§ Problems
1. Answer these questions about the Global Ecolabelling Network text:
(a) In what year was the Network established?
(b) Which ecolabel was the first of the "Type I" kind?
(c) How many products and services have GEN members certified?
2. Can you write the next part of the Global Ecolabelling Network text, picking up right after its last sentence?

= Global Ecolabelling Network =

Non-profit network

The Global Ecolabelling Network (GEN) is a non-profit network composed of some 29 ecolabel organisations throughout the world representing nearly 60 countries and territories, with two associate members and a growing number of affiliate members, one of which is Google. GEN members have certified over 252,000 products and services for environmental leadership. GEN was established in 1994.

The stated goal of the Network is to further the exchange of information between national ecolabel organisations that operate "Type I" ecolabels, the strongest category, as defined by ISO 14024. "Blauer Engel" (Blue Angel), the German ecolabel, established in 1978, was the first of this kind. Ecolabels are "licensed" for use only after a product or service is proven to meet transparent, published standards for environmental preferability, verified by a qualified, independent third party, and assessed over multiple environmental parameters (not just one single issue). The ecolabels are an assurance to consumers and procurement professionals that a product or service is proven "green" and has high environmental values and integrity.

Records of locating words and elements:
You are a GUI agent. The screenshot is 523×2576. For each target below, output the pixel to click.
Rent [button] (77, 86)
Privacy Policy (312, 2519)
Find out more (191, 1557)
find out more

§ The answers
1.
(a) 1994.
(b) "Blauer Engel" (Blue Angel), the German ecolabel established in 1978.
(c) Over 252,000.

2.
The Global Ecolabelling Network, its members, their licensees, and the public celebrates World Ecolabel Day every year in October.

== Members ==
- Australia – Good Environmental Choice Australia (Environmental Choice Australia )
- Brazil – Associação Brasileira de Normas Técnicas (ABNT-Environmental Quality ) [Brazilian National Standards Organization]
- China – China Environmental United Certification Center (China Environmental Labelling )
- China – China Quality Certification Centre (China Environmentally Friendly Certification )
- Chinese Taipei – Environment and Development Foundation (Green Mark )
- EU – European Commission (EU Ecolabel )
- Germany – German Federal Environmental Agency (Blue Angel )
- Germany – TÜV Rheinland (Green Product Mark )
- Hong Kong – Green Council (Green Label )
- India – Confederation of Indian Industry (GreenPro )
- Indonesia – Ministry of Environment (Indonesian Ecolabel)
- Israel – Standards Institution of Israel (Israeli Green Label )
- Japan – Japan Environment Association (Eco Mark Program )
- Kazakhstan – International Academy of Ecology of the Republic of Kazakhstan (ECO-Labelling Program )
- Korea – Korea Environmental Industry & Technology Institute (Korea Eco-Label )
- Malaysia – SIRIM QAS International Sdn Bhd (SIRIM Eco-Labelling Scheme )
- New Zealand – New Zealand Ecolabelling Trust (Environmental Choice New Zealand )
- Nordic Countries – Nordic Ecolabelling Board (Nordic Swan )
- North America (U.S.A and Canada) – UL (Ecologo )
- North America (U.S.A.) – (Green Seal )
- Philippines – Philippine Center for Environmental Protection and Sustainable Development (Green Choice Philippines )
- Russia – Ecological Union (Vitality Leaf )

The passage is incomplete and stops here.